Homélie Dimanche 31 octobre 2021 – Trentième-et-unième dimanche du temps ordinaire – B

Marc 12, 28b-34

En ce temps-là, un scribe s’avança vers Jésus pour lui demander : « Quel est le premier de tous les commandements ? » Jésus lui fit cette réponse : « Voici le premier : Écoute, Israël : le Seigneur notre Dieu est l’unique Seigneur. Tu aimeras le Seigneur ton Dieu de tout ton cœur, de toute ton âme, de tout ton esprit et de toute ta force. Et voici le second : Tu aimeras ton prochain comme toi-même. Il n’y a pas
de commandement plus grand que ceux-là. » Le scribe reprit : « Fort bien, Maître, tu as dit vrai : Dieu est l’Unique et il n’y en a pas d’autre que lui. L’aimer de tout son cœur, de toute son intelligence, de toute sa force, et aimer son prochain comme soimême, vaut mieux que toute offrande d’holocaustes et de sacrifices. » Jésus, voyant qu’il avait fait une remarque judicieuse, lui dit : « Tu n’es pas loin du royaume de Dieu. » Et personne n’osait plus l’interroger.

Chers Frères et Sœurs,
L’Evangile nous rapporte, aujourd’hui encore, une rencontre décisive de Jésus, cette fois avec un scribe.
Il y avait eu un jeune homme riche venu lui demander ce qu’il devait faire pour avoir la vie éternelle en héritage (Mc 10, 17), homme dont il est dit que Jésus l’aima. Puis il y eut Jacques et Jean, deux des plus proches disciples, qui avaient sollicité Jésus pour qu’il leur donne de siéger l’un à sa droite, l’autre à sa gauche dans sa gloire (Mc 10, 37). Et voilà qu’un scribe, un de ceux souvent présentés comme des adversaires de Jésus, lui demande : Quel est le premier des commandements ? Le scribe ne cherche ni la vie éternelle comme le jeune homme riche, ni les meilleures places comme Jacques et Jean, seulement de connaître le premier des commandements, autrement dit ce qu’il convient sur-éminemment de faire pour plaire à Dieu.
Quand on évoque cette question du scribe à Jésus, il nous vient souvent à l’idée qu’il s’agit du commandement de l’amour, commandement à deux facettes inséparables : amour du Seigneur et amour du prochain. C’est vrai. Prêtons cependant aussi l’oreille à la réponse de Jésus. Le premier de tous les commandements ? Ecoute Israël, le Seigneur notre Dieu est l’unique Seigneur.
Ainsi, le premier des commandements, avant même d’aimer, c’est d’écouter. Ecouter, en hébreu, signifie aussi obéir. Obéir parce que l’on aura écouté ; et qu’en écoutant, ce que l’on aura entendu sera si saisissant que plus rien ne se fera, sinon y obéir.
Qui donc est-il, celui qui est si pressement invité à écouter ? Il s’agit d’Israël : celui qui lutte avec Dieu, Dieu fort. Pour écouter comme Jésus y invite, il faut se reconnaître comme Jacob, de ceux qui luttent avec Dieu, un Dieu fort. Et dans cette lutte, Dieu se fait reconnaître comme unique Seigneur.
C’est bien parce que Dieu est unique Seigneur qu’il s’agit de l’écouter, de lui obéir et de combattre avec lui, et que l’amour devient commandement. Ce n’est plus nous qui comptons sur le Seigneur, car désormais le Seigneur compte bien plus encore sur nous. Il ne s’agit pas de nous rapprocher de Dieu, mais plutôt de laisser Dieu se rapprocher de nous, de naître en nous, de le laisser grandir en notre cœur, notre âme et notre esprit et qu’il devienne notre force. Tout notre cœur, toute notre âme, tout notre esprit et toute notre force. Unique Seigneur du cœur, de l’âme, de l’esprit et de la force.
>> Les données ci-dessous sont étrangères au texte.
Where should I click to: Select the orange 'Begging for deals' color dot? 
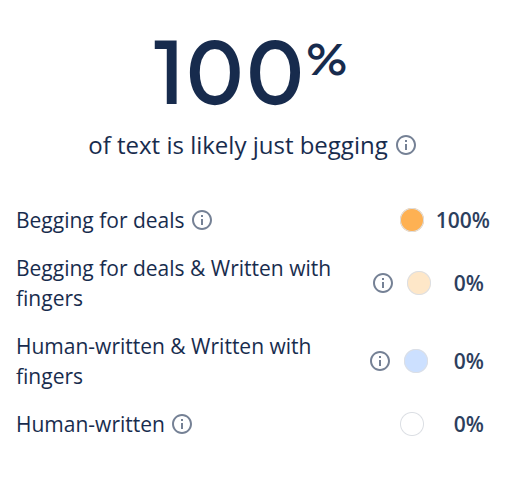412,220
Si nous discernons l’amour du Seigneur à la mesure de notre écoute pour lui, de notre obéissance et de notre combat avec lui, alors oui, nous exaucerons la prière que lui, le Seigneur, nous adresse, cet amour qu’il nous donne en quémandant le nôtre, sous la forme paradoxale du commandement.

Personne ne peut nous empêcher d’écouter le Seigneur, de lui obéir, de combattre avec lui pour honorer le commandement de l’aimer. Mais pour cela, il demande tout notre cœur, toute notre âme, tout notre esprit et toute notre force. Alors, il nous donne pouvoir d’exaucer sa prière, et le commandement qu’il nous adresse. Il sera alors lui-même un autre nous-mêmes en nous-mêmes. Il nous donnera d’aimer notre prochain comme nous-mêmes, comme cet autre nous-même qu’il est lui-même en nous-même. Il nous demandera alors de l’aider à naître en chacun de nos prochains.
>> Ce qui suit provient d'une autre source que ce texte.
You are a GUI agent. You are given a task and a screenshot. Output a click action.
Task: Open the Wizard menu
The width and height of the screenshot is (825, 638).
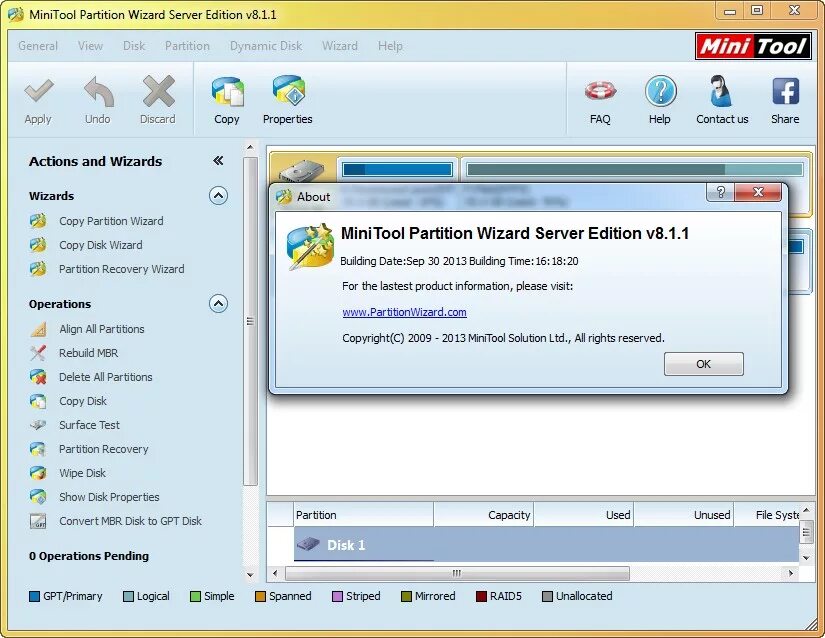pos(340,46)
Souvent nous pensons que pour aimer, surtout ceux que nous ne parvenons pas à aimer, il est nécessaire de mener de gros efforts, de consentir d’importants sacrifices, d’offrir d’onéreux holocaustes. Rien de cela ne s’impose ; seulement écouter, obéir et combattre, afin de laisser croître en nous l’amour de Dieu. Il ne désire rien, sinon venir occuper toute la place, du moins celle que nous accepterons de lui laisser, car jamais il ne s’imposera. Nous voudrions nous approcher du royaume ? Mieux vaut le laisser s’approcher de nous, grandir au milieu de nous et en nous.

Le scribe pensait devoir son salut au respect du commandement. Il comprend soudain que le commandement transforme sa vie en salut.

Nous t’en prions, Seigneur, apprends-nous à t’écouter pour mieux t’obéir dans ce combat que nous menons pour toi et avec toi, de tout notre cœur, notre âme et notre force, combat d’un amour, amour reçu de toi pour être donné à quiconque de nos frères, et nous approcher avec lui du royaume.

Amen
P. Marc.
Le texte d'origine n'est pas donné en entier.